I was sending a friend of mine a link to a sermon that I wanted him to listen to and it is so good, that I thought I would share it as well.


It is Dr. Voddie Baucham (I know the many vocal FIC opponents here on the PB are likely to dismiss Voddie, but everyone should listen to this if you have not already.) 


The Supremacy of Christ in Truth in a Postmodern World


Or you can hear it here on Pipers site


----------



## Joseph Scibbe (Oct 8, 2009)

I very much enjoyed this sermon. Could you please enlighten me as to what FIC is?


----------



## nasa30 (Oct 8, 2009)

Unashamed 116 said:


> I very much enjoyed this sermon. Could you please enlighten me as to what FIC is?



Sure. Family Intergrated Church.

Here is a great description of FIC for those who are interested.

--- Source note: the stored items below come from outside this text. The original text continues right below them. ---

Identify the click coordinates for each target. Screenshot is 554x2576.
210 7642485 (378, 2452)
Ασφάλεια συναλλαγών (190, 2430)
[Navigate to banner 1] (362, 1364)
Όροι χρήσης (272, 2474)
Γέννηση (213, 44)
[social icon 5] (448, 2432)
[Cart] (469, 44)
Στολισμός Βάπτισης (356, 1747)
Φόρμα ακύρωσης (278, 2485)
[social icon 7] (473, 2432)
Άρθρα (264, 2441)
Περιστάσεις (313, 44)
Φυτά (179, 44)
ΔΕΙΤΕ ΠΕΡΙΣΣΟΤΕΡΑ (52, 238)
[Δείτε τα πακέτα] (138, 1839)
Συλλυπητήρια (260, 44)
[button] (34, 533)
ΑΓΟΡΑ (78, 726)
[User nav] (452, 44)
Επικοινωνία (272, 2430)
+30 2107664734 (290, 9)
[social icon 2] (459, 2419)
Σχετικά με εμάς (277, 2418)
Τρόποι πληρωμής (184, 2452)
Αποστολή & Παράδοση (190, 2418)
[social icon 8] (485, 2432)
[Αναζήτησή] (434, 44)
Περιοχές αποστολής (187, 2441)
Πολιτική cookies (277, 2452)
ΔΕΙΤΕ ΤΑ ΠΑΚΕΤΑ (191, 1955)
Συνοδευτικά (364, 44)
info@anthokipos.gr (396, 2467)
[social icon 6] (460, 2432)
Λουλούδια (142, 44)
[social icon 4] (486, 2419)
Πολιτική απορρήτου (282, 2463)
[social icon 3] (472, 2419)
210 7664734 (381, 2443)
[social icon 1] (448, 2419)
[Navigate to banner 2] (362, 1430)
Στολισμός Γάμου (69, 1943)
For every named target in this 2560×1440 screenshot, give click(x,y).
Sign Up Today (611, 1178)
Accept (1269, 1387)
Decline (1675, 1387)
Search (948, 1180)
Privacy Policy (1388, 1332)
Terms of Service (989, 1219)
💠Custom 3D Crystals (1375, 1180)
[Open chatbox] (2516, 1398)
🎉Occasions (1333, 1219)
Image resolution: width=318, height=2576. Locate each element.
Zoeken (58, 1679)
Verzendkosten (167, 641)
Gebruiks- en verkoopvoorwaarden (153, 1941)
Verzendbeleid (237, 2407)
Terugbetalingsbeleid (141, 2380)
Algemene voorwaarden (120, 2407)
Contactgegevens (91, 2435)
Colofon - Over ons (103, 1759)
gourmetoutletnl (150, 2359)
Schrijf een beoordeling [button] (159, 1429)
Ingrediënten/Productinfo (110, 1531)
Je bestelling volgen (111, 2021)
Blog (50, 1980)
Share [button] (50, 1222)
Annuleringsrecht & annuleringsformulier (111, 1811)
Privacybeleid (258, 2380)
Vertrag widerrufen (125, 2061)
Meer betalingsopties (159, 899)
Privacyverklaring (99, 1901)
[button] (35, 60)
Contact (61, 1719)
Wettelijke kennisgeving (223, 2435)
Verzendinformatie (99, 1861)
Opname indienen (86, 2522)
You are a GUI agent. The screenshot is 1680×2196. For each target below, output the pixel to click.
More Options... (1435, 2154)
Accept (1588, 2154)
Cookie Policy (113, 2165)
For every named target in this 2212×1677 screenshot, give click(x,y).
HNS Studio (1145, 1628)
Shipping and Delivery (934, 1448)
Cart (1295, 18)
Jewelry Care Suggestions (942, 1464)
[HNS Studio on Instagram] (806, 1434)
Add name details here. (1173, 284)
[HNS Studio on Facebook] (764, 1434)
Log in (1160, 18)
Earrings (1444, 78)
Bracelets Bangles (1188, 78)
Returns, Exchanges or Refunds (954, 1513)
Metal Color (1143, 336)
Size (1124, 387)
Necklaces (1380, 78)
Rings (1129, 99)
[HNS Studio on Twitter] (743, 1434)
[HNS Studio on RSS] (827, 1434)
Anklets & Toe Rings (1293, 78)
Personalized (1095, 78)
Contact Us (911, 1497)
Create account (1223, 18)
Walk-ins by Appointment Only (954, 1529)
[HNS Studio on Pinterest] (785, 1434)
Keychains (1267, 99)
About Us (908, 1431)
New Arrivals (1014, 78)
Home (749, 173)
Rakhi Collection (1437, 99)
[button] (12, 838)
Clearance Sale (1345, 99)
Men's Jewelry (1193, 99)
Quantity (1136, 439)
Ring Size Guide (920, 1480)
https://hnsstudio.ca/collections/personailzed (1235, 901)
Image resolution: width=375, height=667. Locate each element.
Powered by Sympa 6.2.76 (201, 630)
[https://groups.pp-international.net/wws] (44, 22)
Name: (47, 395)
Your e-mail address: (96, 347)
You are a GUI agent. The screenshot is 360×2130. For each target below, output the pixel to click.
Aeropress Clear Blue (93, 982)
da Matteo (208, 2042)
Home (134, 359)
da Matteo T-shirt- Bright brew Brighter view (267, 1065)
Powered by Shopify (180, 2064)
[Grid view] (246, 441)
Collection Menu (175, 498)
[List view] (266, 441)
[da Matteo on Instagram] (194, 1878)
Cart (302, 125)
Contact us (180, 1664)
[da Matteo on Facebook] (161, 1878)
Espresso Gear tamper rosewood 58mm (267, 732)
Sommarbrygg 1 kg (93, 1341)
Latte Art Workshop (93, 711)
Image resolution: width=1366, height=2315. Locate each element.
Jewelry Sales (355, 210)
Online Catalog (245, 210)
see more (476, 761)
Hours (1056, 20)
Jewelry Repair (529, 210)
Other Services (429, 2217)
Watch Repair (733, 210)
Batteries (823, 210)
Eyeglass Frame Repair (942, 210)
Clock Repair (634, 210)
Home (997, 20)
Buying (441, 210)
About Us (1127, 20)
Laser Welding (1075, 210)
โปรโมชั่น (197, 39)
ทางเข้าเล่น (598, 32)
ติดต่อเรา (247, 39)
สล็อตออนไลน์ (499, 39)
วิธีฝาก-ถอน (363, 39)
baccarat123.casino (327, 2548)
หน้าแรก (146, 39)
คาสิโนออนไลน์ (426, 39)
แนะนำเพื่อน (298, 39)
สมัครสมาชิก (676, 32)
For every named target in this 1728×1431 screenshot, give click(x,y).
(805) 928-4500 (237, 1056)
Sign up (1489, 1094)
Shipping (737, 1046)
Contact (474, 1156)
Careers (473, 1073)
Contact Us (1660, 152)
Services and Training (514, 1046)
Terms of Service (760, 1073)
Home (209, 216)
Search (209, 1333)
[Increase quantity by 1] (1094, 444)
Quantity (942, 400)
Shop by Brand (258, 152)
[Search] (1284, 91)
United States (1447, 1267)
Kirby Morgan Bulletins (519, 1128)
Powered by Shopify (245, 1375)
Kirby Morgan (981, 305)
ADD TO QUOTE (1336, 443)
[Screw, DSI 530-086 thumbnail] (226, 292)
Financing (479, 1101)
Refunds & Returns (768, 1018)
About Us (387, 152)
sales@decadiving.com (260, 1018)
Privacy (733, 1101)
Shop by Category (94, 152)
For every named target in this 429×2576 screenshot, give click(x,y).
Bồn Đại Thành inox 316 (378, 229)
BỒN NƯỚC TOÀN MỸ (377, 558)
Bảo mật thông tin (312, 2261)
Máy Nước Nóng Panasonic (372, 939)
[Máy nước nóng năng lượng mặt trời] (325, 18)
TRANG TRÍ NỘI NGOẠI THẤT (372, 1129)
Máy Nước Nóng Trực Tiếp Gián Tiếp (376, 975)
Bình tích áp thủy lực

PS. I am wishing you the best on your new blog!


----------



## raekwon (Oct 8, 2009)

I was in the audience for that sermon (it was during the Desiring God National Conference in 2006). Excellent stuff.


----------



## Skyler (Oct 8, 2009)

We listened to a couple of his sermons in church recently. He's really engaging. And, he doesn't pull any punches.


----------